-- Challenges --
1: Copy out the stretch of the Peanuts essay from "about the loneliness" through "a bitter world.", word for word.
2: Carry on the essay about the Peanuts comic strip, picking up right after its last sentence.

-- Source document --
Ronald Reagan to Whoopi Goldberg?

Peanuts was deceptive.

It looked like kid stuff, but it wasn’t.

The strip’s cozy suburban conviviality,

its warm fuzziness, actually

conveyed some uncomfortable truths

about the loneliness of social existence.

 

The characters, though funny,

could stir up shockingly heated arguments over

how to survive and still be a

decent human being in a bitter world.

Who was better at it—

Charlie Brown or Snoopy?

 

The time is ripe to see what was

really happening on the pages of Peanuts

during all those years.

 

Since 2004,

the comics publisher Fantagraphics

has been issuing The Complete Peanuts,

both Sunday and daily strips,

in books that each cover two years and

include an appreciation from a notable fan.

(The 25-volume series will be

completed next year.)

 

To read them straight through,

alongside David Michaelis’s

trenchant 2007 biography,

Schulz and Peanuts,

is to watch the characters evolve from

undifferentiated little cusses into

great social types.

 

In the stone age of Peanuts

when only seven newspapers carried the strip,

when Snoopy was still an

itinerant four-legged creature with

no owner or doghouse,

when Lucy and Linus had yet to be born—

Peanuts was surprisingly dark.

 

The first strip,

published on October 2, 1950,

shows two children, a boy and a girl,

sitting on the sidewalk.

 

 

The boy, Shermy, says,

“Well! Here comes ol’ Charlie Brown!

Good ol’ Charlie Brown …

Yes, sir! Good ol’ Charlie Brown.”

 

When Charlie Brown is out of sight,

Shermy adds, “How I hate him!”

 

In the second Peanuts strip

the girl, Patty, walks alone, chanting,

“Little girls are made of sugar and spice …

and everything nice.”

As Charlie Brown comes into view,

she slugs him and says,

“That’s what little girls are made of!”

-- Dataset records --
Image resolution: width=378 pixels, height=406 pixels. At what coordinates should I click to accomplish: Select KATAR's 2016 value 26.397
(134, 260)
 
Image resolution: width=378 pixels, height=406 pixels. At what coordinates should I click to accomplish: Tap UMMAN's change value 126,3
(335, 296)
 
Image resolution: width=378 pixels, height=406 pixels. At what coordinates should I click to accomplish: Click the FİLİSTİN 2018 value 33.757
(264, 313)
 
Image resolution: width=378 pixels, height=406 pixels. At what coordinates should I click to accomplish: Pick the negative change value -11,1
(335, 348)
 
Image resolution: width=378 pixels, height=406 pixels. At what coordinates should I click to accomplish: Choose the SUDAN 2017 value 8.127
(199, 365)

-- Results in order --
1:
about the loneliness of social existence.

 

The characters, though funny,

could stir up shockingly heated arguments over

how to survive and still be a

decent human being in a bitter world.

2:
Although key characters were missing or

quite different from what they came to be,

the Hobbesian ideas about society that

made Peanuts were already evident:

 

People, especially children,

are selfish and cruel to one another;

social life is perpetual conflict;

solitude is the only peaceful harbor;

one’s deepest wishes will

invariably be derailed and

one’s comforts whisked away;

and an unbridgeable gulf yawns between

one’s fantasies about oneself and

what others see.

 

These bleak themes, which

went against the tide of the go-go 1950s,

floated freely on the pages of Peanuts at first,

landing lightly on one kid or another until

slowly each theme came to be embedded in

a certain individual—

particularly Lucy, Schroeder, Charlie Brown,

Linus, and Snoopy.

 

In other words, in the beginning

all the Peanuts kids were,

as Al Capp,

the creator of Li’l Abner, observed,

“good mean little bastards

eager to hurt each other.”

 

What came to be Lucy’s inimitable

brand of bullying was suffused throughout

the Peanuts population.

Even Charlie Brown was a bit of a heel.

 

In 1951, for example,

after watching Patty fall off

a curb into some mud,

he smirks: “Right in the mud, eh?

It’s a good thing I was carrying the ice cream!”

 

Many early Peanuts fans—

and this may come as a shock to

later fans raised on the sweet milk of

Happiness Is a Warm Puppy

were attracted to the strip’s

decidedly unsweet view of society.

 

Matt Groening, the creator of the strip

Life in Hell and The Simpsons, remembers,

“I was excited by the casual cruelty and

offhand humiliations at the heart of the strip.”

 

Garry Trudeau, of Doonesbury fame,

saw Peanuts as “the first Beat strip” because

it “vibrated with ’50s alienation.”

 

And the editors of Charlie Mensuel,

a raunchy precursor to

the even raunchier Charlie Hebdo,

so admired the existential angst

of the strip that

they named both publications after

its lead character.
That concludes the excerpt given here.